Cualquier persona puede desarrollar cirrosis, pero las siguientes personas corren un riesgo particularmente elevado:
grandes consumidores de alcohol;
personas con hepatitis B o C;
pacientes con esteatosis hepática;
personas con enfermedades hepáticas metabólicas o autoinmunes;
personas expuestas a sustancias químicas tóxicas durante mucho tiempo o que toman medicamentos que dañan el hígado.
Cómo proteger tu hígado antes de que sea demasiado tarde:
Reduce, o mejor aún, elimina, tu consumo de alcohol.
Adopte una dieta equilibrada: menos grasas saturadas, más frutas, verduras y cereales integrales.
Haz ejercicio con regularidad y mantén un peso saludable.

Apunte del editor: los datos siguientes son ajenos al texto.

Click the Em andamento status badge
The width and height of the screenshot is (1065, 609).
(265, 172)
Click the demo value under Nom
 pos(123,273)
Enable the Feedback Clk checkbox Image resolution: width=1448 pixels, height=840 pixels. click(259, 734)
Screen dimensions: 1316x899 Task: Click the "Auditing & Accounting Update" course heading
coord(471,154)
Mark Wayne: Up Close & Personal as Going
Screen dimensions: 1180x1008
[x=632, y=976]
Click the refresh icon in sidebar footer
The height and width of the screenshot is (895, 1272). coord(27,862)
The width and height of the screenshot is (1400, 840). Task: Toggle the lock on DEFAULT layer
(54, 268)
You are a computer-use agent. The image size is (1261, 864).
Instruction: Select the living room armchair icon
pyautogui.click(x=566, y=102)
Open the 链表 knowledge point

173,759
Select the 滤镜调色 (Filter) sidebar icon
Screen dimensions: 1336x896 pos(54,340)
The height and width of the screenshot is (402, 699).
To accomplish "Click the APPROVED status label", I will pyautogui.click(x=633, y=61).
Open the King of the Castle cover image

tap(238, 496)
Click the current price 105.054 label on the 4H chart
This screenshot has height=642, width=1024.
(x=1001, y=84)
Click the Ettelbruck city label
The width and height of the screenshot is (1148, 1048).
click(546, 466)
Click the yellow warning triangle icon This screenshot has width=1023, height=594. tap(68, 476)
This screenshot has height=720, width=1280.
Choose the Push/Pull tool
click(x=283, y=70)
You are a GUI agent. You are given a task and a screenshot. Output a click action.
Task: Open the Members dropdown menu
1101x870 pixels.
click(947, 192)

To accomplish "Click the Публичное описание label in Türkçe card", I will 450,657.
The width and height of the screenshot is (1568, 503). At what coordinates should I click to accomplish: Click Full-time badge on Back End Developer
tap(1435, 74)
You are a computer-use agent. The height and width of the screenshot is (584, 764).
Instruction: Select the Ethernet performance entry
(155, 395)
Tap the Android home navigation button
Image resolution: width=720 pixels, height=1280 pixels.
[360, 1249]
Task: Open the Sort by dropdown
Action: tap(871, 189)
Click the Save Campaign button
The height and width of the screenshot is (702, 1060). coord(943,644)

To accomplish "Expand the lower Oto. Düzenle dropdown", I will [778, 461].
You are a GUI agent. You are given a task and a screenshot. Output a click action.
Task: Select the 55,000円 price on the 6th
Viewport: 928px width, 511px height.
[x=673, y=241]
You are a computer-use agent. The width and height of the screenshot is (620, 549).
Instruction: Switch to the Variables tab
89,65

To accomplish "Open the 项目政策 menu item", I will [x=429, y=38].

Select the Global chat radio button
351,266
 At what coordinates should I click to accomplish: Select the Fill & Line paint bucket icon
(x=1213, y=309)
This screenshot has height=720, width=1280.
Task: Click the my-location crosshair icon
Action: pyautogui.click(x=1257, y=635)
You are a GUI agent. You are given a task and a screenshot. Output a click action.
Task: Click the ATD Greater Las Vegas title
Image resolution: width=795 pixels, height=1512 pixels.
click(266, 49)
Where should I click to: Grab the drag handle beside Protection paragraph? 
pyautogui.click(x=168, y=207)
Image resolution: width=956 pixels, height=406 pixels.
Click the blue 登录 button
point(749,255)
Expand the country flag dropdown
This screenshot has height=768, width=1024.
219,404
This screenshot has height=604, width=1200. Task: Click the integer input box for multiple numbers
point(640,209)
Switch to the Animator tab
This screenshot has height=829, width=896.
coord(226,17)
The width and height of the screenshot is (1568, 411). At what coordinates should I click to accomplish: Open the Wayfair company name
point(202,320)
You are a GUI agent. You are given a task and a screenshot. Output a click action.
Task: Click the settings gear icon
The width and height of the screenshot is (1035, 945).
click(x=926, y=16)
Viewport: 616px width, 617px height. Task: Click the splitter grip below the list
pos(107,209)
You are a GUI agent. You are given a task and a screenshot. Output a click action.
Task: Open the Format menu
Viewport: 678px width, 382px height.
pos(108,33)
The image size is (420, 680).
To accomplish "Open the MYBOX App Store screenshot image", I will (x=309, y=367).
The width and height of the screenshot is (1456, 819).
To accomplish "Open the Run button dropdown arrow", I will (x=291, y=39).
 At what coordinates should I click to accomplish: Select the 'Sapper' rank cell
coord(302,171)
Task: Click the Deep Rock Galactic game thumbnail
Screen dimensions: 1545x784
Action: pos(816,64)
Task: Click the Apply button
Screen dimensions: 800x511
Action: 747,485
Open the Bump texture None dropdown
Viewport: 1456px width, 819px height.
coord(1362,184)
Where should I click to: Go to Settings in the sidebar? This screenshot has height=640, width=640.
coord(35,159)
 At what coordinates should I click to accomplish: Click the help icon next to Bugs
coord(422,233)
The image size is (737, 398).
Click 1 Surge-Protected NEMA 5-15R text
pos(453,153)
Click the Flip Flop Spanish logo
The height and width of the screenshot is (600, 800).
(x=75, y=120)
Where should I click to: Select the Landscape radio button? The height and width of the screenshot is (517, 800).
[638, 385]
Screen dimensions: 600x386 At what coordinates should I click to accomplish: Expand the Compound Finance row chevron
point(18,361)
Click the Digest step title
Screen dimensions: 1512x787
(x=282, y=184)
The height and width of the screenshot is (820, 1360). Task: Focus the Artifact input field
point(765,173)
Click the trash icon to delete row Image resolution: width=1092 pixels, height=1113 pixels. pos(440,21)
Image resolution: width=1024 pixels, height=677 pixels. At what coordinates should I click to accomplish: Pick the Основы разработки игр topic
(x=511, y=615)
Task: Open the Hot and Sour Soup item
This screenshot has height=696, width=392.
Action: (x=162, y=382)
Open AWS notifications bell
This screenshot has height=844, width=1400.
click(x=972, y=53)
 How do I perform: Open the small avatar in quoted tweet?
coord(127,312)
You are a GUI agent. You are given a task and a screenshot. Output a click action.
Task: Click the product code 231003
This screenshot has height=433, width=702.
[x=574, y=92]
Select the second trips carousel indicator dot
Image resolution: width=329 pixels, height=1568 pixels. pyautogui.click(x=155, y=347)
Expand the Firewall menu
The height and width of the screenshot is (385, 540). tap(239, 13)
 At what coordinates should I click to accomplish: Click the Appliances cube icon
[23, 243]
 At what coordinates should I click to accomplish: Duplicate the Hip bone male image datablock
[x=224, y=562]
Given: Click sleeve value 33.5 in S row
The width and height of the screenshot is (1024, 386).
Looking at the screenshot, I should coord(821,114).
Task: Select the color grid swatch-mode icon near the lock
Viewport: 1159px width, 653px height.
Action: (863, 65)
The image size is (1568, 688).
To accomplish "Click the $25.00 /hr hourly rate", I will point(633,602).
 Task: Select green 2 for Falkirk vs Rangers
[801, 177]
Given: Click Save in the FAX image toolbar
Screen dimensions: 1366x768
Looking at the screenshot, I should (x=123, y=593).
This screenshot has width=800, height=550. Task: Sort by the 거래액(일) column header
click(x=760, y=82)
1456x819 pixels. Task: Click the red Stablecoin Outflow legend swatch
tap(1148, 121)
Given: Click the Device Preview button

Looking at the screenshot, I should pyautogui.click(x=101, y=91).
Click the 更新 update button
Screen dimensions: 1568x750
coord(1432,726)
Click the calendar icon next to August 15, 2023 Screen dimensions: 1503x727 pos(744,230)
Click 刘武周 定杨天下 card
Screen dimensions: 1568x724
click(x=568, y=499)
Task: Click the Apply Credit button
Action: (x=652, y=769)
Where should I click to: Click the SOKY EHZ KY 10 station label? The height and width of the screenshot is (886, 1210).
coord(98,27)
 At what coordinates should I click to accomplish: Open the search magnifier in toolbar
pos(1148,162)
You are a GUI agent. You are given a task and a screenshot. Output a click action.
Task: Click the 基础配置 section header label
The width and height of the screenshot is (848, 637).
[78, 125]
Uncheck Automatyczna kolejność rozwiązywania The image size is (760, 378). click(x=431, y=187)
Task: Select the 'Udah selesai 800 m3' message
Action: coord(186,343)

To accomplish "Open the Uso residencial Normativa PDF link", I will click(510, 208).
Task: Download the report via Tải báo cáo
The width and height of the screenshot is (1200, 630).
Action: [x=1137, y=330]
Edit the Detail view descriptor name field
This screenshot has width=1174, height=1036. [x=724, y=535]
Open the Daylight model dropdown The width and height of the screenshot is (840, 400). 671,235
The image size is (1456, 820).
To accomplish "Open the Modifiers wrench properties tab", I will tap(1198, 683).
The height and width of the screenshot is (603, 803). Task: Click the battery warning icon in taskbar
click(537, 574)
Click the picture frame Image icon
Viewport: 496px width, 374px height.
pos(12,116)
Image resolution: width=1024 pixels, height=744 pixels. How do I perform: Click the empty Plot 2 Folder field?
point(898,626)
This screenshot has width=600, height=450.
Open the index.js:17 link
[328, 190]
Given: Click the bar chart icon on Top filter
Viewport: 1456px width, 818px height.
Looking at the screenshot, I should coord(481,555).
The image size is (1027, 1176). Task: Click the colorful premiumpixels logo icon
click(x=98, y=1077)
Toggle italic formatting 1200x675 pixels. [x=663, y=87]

Vacúnese contra la hepatitis.
Si está tomando medicamentos potencialmente tóxicos, controle sus pruebas de función hepática.
Conclusión
La cirrosis no es inevitable. Comienza de forma sutil, con síntomas ocultos: fatiga, náuseas, confusión mental o hinchazón en las piernas. Estas son las primeras señales de alerta del cuerpo. La detección temprana permite tomar decisiones: cambios en el estilo de vida, tratamiento y detener el daño. Si sientes que algo no anda bien, no te preocupes. Tu hígado podría estar diciéndote algo importante. Escúchalo antes de que sea demasiado tarde.
Este artículo se proporciona únicamente con fines informativos. Evite la automedicación y consulte siempre con un profesional de la salud cualificado antes de aplicar cualquier información aquí contenida. El equipo editorial no ofrece garantías sobre los resultados y no se responsabiliza de los daños que pudieran derivarse de su uso.